The euro edged lower today and is on track for its biggest weekly drop in three weeks as a slide in core government bond yields ramped up pressure for fresh stimulus policies from global central banks.
Germany's 10-year Bund yield breached the European Central Bank's deposit rate of -0.40%.
Analysts say this level acts as a psychological barrier even though shorter-dated German bond yields already trade well below it.
The yield on 10 year Irish bonds also fell yesterday and stood at about 0.04%.
But despite the relentless drop in yields, the single currency has been relatively well supported at around $1.12.

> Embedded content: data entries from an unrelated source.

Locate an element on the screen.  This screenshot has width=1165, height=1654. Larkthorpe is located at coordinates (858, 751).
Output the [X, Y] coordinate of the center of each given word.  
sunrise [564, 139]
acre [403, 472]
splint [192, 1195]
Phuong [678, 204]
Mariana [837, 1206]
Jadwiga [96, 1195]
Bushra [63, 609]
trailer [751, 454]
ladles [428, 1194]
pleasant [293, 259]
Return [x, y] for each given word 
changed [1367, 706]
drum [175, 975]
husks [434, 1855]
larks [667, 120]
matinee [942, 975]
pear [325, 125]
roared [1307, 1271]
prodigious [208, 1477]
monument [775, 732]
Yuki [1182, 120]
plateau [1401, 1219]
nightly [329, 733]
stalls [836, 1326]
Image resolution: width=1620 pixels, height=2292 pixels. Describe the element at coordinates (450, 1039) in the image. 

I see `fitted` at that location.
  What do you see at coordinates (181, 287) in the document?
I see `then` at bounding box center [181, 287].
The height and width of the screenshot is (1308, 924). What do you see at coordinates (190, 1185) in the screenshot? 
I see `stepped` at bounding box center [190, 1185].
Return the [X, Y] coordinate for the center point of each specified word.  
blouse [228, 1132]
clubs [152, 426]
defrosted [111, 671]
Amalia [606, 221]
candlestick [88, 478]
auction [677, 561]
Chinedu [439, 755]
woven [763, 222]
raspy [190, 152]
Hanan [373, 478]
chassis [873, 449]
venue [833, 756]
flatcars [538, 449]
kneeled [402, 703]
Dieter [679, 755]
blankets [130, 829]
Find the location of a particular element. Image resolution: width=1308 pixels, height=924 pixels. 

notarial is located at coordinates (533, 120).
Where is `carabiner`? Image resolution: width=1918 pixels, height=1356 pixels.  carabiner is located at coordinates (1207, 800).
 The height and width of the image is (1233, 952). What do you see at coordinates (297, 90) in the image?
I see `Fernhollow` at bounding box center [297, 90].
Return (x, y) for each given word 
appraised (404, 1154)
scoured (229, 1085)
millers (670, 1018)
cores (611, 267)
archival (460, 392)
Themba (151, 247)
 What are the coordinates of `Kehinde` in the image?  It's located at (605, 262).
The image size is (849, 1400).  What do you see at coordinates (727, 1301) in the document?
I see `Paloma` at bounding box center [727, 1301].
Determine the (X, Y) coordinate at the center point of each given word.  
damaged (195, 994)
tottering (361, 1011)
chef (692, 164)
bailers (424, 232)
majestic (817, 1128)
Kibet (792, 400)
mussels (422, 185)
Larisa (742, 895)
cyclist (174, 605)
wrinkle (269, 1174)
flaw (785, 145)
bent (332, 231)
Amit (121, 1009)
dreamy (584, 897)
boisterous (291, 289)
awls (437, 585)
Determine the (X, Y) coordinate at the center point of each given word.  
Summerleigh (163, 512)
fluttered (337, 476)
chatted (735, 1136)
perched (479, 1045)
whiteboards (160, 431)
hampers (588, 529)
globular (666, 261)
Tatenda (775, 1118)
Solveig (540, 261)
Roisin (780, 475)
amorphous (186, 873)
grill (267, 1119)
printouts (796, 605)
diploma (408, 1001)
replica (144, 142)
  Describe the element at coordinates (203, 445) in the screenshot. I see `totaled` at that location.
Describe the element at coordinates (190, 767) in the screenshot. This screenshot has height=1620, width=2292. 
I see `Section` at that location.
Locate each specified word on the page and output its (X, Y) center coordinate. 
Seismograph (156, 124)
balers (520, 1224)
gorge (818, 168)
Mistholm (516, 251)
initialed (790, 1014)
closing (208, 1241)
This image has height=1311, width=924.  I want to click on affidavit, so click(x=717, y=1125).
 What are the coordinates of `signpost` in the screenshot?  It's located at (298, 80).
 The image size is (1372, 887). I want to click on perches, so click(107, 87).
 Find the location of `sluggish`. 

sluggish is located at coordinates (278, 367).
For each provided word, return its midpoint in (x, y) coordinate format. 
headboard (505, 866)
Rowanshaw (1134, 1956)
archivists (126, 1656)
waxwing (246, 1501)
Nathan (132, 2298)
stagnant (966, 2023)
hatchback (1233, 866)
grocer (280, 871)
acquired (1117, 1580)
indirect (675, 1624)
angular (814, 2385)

It has traded at above this level since early June and 1.5% above a 2019 low of $1.1055 hit in late May.
Analysts say the euro's surprising strength is due to concerns that any stimulus from the European Central Bank after years of negative policy rates and multiple rounds of bond purchases may be dwarfed by likely big rate cuts from the Fed.
The euro today edged 0.1% lower at $1.1273 and is on track for a weekly loss of 0.8% versus the dollar, its biggest weekly loss since mid-June.
Expectations of big US rate cuts will not be shaken by jobs data due later, with economists polled by Reuters predicting US non-farm payrolls to have increased by 160,000 in June from 75,000 in May.
The dollar index against a basket of six major currencies stood little changed at 96.823, having spent the previous day in a tight range as US financial markets were closed for the Independence Day holiday.
Meanwhile, the pound struggled near a two-week low of $1.2557 hit on Wednesday.